▶ _Work order_:
Repeat each line of the material word for word.
### Exercise data
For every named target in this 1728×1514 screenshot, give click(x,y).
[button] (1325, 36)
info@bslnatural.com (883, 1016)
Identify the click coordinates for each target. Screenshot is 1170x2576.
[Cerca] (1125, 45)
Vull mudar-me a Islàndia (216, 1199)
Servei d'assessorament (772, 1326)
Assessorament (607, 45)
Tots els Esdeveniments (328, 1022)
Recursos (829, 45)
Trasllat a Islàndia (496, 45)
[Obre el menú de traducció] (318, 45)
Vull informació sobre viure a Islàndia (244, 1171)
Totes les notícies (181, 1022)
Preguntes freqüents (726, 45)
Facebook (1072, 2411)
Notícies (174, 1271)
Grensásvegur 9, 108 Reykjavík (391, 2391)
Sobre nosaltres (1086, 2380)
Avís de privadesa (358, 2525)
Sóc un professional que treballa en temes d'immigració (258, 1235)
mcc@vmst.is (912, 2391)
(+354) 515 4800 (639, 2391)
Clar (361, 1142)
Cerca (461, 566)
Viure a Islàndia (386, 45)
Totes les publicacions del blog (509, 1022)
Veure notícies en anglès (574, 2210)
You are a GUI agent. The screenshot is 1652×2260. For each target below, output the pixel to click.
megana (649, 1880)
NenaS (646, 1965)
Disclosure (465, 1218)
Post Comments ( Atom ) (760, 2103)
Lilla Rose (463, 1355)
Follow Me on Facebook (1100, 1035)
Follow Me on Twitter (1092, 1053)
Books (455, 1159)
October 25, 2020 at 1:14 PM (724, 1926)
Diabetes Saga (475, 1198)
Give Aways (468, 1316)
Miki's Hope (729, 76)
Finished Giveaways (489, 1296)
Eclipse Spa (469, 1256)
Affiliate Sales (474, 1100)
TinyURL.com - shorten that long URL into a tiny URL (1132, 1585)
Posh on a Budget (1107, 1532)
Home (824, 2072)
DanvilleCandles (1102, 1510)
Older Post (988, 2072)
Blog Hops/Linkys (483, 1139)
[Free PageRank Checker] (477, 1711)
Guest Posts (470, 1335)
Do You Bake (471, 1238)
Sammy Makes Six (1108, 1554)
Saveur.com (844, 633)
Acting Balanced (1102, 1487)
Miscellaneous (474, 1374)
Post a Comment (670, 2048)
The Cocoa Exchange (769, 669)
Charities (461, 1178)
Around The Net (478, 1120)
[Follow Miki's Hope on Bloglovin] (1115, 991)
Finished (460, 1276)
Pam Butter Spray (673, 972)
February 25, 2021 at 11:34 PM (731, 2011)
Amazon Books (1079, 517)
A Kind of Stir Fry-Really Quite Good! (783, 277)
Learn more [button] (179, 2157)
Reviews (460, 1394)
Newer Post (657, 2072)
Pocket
######
▶ _Answer area_:
For every named target in this 1728×1514 screenshot, give click(x,y).
[button] (1325, 36)
info@bslnatural.com (883, 1016)
Identify the click coordinates for each target. Screenshot is 1170x2576.
[Cerca] (1125, 45)
Vull mudar-me a Islàndia (216, 1199)
Servei d'assessorament (772, 1326)
Assessorament (607, 45)
Tots els Esdeveniments (328, 1022)
Recursos (829, 45)
Trasllat a Islàndia (496, 45)
[Obre el menú de traducció] (318, 45)
Vull informació sobre viure a Islàndia (244, 1171)
Totes les notícies (181, 1022)
Preguntes freqüents (726, 45)
Facebook (1072, 2411)
Notícies (174, 1271)
Grensásvegur 9, 108 Reykjavík (391, 2391)
Sobre nosaltres (1086, 2380)
Avís de privadesa (358, 2525)
Sóc un professional que treballa en temes d'immigració (258, 1235)
mcc@vmst.is (912, 2391)
(+354) 515 4800 (639, 2391)
Clar (361, 1142)
Cerca (461, 566)
Viure a Islàndia (386, 45)
Totes les publicacions del blog (509, 1022)
Veure notícies en anglès (574, 2210)
You are a GUI agent. The screenshot is 1652×2260. For each target below, output the pixel to click.
megana (649, 1880)
NenaS (646, 1965)
Disclosure (465, 1218)
Post Comments ( Atom ) (760, 2103)
Lilla Rose (463, 1355)
Follow Me on Facebook (1100, 1035)
Follow Me on Twitter (1092, 1053)
Books (455, 1159)
October 25, 2020 at 1:14 PM (724, 1926)
Diabetes Saga (475, 1198)
Give Aways (468, 1316)
Miki's Hope (729, 76)
Finished Giveaways (489, 1296)
Eclipse Spa (469, 1256)
Affiliate Sales (474, 1100)
TinyURL.com - shorten that long URL into a tiny URL (1132, 1585)
Posh on a Budget (1107, 1532)
Home (824, 2072)
DanvilleCandles (1102, 1510)
Older Post (988, 2072)
Blog Hops/Linkys (483, 1139)
[Free PageRank Checker] (477, 1711)
Guest Posts (470, 1335)
Do You Bake (471, 1238)
Sammy Makes Six (1108, 1554)
Saveur.com (844, 633)
Acting Balanced (1102, 1487)
Miscellaneous (474, 1374)
Post a Comment (670, 2048)
The Cocoa Exchange (769, 669)
Charities (461, 1178)
Around The Net (478, 1120)
[Follow Miki's Hope on Bloglovin] (1115, 991)
Finished (460, 1276)
Pam Butter Spray (673, 972)
February 25, 2021 at 11:34 PM (731, 2011)
Amazon Books (1079, 517)
A Kind of Stir Fry-Really Quite Good! (783, 277)
Learn more [button] (179, 2157)
Reviews (460, 1394)
Newer Post (657, 2072)
Pocket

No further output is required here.